Frequently Asked Questions

Is it always cheaper to see an in-network therapist in California?

Almost always, yes. In-network sessions usually cost $20-50 as a copay, while out-of-network sessions run $150-250 in cash with partial reimbursement weeks later. Over a year of weekly therapy, that gap adds up to thousands of dollars.

How do I check if a specific therapist is in-network with my California plan?

Verify in two places: your insurer's online directory and the therapist's practice directly. Ask the literal question - are you in-network with my plan and specific network ID? "We take your insurance" is not the same answer. If sources disagree, trust the practice.

Does my Aetna or Cigna PPO automatically cover out-of-network therapy in California?

Aetna and Cigna PPO plans usually include out-of-network behavioral health benefits, but the reimbursement rate and out-of-network deductible vary by plan. Call member services and ask for your out-of-network coinsurance, deductible, and any session limit before booking.

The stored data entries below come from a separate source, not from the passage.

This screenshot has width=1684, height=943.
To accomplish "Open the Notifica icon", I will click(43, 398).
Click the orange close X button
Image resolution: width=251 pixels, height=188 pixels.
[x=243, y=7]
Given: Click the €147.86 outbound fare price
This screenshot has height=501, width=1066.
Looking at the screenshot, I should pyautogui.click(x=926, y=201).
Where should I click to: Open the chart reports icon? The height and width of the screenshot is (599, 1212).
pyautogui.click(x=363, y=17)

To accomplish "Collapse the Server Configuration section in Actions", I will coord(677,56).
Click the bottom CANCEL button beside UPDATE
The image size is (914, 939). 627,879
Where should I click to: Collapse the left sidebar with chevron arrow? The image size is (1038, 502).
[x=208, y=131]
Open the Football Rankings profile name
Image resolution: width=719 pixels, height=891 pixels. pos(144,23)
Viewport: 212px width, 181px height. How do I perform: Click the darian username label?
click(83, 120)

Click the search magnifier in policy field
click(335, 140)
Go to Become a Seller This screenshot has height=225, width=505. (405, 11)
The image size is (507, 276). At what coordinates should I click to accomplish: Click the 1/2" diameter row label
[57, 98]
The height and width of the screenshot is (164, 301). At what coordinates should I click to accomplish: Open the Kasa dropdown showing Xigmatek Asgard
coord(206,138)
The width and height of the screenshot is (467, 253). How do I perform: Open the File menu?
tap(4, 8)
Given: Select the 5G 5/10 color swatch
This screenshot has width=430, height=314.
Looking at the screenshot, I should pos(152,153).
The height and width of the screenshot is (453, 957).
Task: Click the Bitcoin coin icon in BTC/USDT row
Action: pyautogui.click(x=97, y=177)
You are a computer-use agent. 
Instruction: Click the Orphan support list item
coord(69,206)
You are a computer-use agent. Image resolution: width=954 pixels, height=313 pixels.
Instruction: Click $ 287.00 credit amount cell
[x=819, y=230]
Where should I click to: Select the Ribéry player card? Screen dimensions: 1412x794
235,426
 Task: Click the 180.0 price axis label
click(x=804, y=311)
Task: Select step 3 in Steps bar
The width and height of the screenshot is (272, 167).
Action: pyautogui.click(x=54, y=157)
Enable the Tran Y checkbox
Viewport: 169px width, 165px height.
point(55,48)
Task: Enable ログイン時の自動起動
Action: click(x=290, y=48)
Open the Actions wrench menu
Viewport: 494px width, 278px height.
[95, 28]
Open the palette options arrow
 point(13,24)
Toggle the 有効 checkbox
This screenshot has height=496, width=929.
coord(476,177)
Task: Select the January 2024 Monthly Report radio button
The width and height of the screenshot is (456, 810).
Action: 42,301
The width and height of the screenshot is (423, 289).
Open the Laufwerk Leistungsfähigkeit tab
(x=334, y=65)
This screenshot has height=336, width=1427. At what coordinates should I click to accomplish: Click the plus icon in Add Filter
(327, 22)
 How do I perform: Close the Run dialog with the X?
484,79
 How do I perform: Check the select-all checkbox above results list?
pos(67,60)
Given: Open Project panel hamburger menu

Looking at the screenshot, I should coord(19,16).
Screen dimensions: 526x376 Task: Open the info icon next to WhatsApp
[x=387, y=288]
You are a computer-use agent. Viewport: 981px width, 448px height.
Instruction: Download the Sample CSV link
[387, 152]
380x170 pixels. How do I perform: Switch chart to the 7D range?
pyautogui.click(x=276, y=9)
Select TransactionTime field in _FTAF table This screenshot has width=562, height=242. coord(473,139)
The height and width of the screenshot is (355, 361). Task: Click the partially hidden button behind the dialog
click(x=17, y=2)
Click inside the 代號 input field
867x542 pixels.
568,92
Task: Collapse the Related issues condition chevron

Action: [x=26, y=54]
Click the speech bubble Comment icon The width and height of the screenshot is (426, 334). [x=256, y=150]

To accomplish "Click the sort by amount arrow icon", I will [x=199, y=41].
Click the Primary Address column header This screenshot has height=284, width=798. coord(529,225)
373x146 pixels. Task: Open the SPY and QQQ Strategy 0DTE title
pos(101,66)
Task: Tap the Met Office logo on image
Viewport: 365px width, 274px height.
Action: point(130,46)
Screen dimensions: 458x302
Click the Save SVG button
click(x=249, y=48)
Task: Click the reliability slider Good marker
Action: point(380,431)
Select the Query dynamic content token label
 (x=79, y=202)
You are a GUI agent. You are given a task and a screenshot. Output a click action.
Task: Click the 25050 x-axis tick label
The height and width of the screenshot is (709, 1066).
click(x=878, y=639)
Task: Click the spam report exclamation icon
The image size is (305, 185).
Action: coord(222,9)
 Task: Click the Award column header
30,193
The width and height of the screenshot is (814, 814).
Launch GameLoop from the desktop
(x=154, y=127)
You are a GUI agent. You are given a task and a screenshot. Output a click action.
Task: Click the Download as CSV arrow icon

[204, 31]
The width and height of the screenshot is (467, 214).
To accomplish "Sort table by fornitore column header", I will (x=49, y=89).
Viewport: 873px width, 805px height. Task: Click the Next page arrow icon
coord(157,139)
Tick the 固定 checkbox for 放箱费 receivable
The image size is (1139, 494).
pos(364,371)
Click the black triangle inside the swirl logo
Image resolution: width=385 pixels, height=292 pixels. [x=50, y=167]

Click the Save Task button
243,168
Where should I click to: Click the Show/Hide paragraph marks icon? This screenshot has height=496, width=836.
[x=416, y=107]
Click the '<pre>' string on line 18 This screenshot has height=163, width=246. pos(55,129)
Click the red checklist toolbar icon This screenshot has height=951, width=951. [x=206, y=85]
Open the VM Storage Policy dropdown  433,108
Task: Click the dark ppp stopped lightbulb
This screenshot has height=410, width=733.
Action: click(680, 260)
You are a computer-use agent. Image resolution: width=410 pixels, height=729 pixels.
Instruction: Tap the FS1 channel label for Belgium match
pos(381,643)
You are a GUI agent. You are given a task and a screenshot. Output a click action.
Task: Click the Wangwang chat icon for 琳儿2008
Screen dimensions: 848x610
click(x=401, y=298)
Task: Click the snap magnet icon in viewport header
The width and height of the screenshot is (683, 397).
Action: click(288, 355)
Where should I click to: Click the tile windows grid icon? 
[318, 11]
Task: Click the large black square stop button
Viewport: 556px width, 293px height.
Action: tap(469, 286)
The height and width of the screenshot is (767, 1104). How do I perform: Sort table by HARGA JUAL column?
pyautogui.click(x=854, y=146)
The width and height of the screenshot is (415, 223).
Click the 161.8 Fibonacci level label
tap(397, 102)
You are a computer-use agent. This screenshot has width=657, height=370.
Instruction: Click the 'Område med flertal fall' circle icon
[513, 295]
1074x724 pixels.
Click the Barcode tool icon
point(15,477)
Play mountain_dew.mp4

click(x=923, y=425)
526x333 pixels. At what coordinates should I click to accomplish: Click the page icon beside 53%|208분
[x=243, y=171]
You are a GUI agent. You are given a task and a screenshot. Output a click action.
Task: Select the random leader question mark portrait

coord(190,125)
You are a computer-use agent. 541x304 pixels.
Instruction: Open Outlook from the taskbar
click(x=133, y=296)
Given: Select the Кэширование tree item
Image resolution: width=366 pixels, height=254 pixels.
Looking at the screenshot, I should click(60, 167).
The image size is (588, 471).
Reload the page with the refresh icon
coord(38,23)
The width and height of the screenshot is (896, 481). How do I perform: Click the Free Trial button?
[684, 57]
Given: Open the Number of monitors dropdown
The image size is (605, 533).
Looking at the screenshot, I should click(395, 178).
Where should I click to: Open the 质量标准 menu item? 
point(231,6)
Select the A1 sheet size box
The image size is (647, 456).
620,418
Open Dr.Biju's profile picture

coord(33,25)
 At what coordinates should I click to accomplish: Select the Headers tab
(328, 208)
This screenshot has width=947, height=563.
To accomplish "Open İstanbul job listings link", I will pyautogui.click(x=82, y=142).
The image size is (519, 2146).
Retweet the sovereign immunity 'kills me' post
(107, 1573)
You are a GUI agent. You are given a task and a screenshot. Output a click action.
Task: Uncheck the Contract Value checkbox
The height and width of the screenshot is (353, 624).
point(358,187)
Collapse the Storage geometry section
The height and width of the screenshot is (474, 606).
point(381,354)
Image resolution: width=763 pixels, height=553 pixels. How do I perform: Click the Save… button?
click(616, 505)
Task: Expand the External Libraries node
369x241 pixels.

Can I switch from an out-of-network therapist to an in-network therapist mid-treatment?

Yes. There is no clinical requirement or insurance penalty for switching. Ask your current therapist for a brief summary, start with the new in-network clinician, and expect a few sessions of relationship-building. The cost savings usually justify the transition.

What happens if my HMO has no in-network therapists available in my area?

You can request a network adequacy exception. California requires insurers to meet timely-access standards (10 business days for non-urgent behavioral health). Document the wait times, request the exception by phone, and file with the Department of Managed Health Care if your insurer refuses.

Does telehealth therapy count as in-network or out-of-network?

It depends on whether the therapist is contracted with your plan, not the format. A California-licensed therapist who is in-network with your plan stays in-network on video or in person. Telehealth does not create a separate network category.

If I pay out-of-network and submit a superbill, when will I get reimbursed?

Most California payers process out-of-network behavioral health claims in 4-8 weeks from clean submission. Reimbursement lands after your out-of-network deductible and coinsurance are applied to the allowed amount. Keep every explanation of benefits in case you appeal.